La sfiducia? Già votata dai mercati

07 Nov 2011

Massimo Giannini

In attesa che la formalizzi il Parlamento, la mozione di sfiducia al governo Berlusconi la stanno votando i mercati. Com’era largamente prevedibile, la settimana finanziaria comincia nel peggiore dei modi per l’Italia, colpita al cuore dalla crisi di credibilità che affonda i Btp e la Borsa.

In attesa che la formalizzi il Parlamento, la mozione di sfiducia al governo Berlusconi la stanno votando i mercati. Com’era largamente prevedibile, la settimana finanziaria comincia nel peggiore dei modi per l’Italia, colpita al cuore dalla crisi di credibilità che affonda i Btp e la Borsa. Lo tra i nostri titoli di Stato e quelli tedeschi misura la drammaticità del momento. Sfondata la soglia aritmetica e psicologica dei 400 punti, il differenziale viaggia senza freni verso quota 500 e oltre. Livelli impensabili, almeno dai tempi del passaggio dalla lira all’euro. Siamo su un crinale che ci riporta al 1992, alla bancarotta del Paese, all’iper-svalutazione della liretta, poi alla cacciata dallo Sme e alla maxi-manovra di Giuliano Amato, con tanto di scippo notturno sui depositi bancari. I numeri lo confermano, oltre che le valutazioni degli analisti finanziari (uno per tutti, Jim Reid, “strategist” della Deutsche Bank): sul mercato secondario è rimasta praticamente la sola Bce a comprare i Btp italiani. Se non ci fosse il “cordone sanitario” di Francoforte, intorno alla povera Italia, il default del nostro debito sovrano sarebbe forse inevitabile.

Tutti sanno la ragione di questa Caporetto.

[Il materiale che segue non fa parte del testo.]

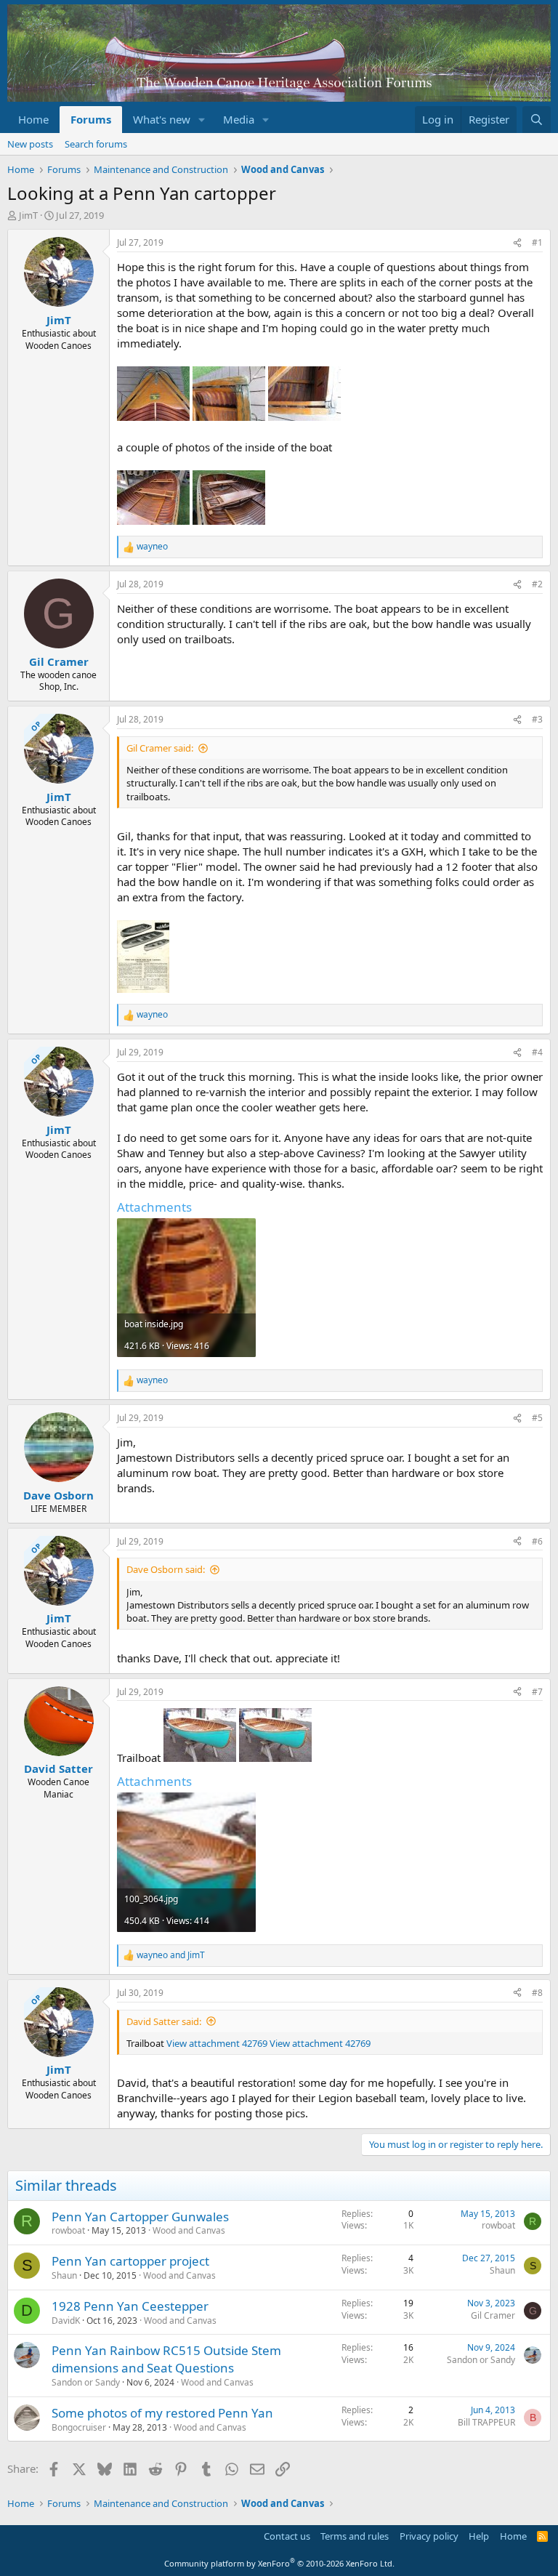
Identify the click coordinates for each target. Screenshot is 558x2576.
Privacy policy (429, 2536)
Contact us (287, 2536)
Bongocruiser (79, 2427)
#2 (537, 584)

Silvio Berlusconi, pessima versione di un generale Cadorna senza truppe e senza armi, resiste nel bunker di palazzo Grazioli, e trascina nel baratro non solo il suo governo, ma la sua nazione. Cos’altro deve succedere, perché il presidente del Consiglio prenda atto che la sua battaglia è perduta, e che la resistenza non distrugge solo lui e il suo partito, ma l’intero Paese? Quanti altri Maroni dovranno dire pubblicamente in televisione che “è finita ed inutile accanirsi”? Quante altre Carlucci dovranno fare le valigie, e lasciare l’armata disperata del Popolo delle Libertà? Quello che colpisce, e indigna, è che mentre il “lunedì nero” si consuma sulle piazze finanziarie e nei Palazzi romani, il Cavaliere si ritira ad Arcore. Come il generale nel suo labirinto di Marquez. Come il re in ascolto di Calvino. Si allontana dall’epicentro del sisma. Fugge da se stesso, dai suoi fantasmo, dalle sue responsabilità definitive. È una “fuga per la sconfitta”, che purtroppo, nostro malgrado, ci travolge tutti.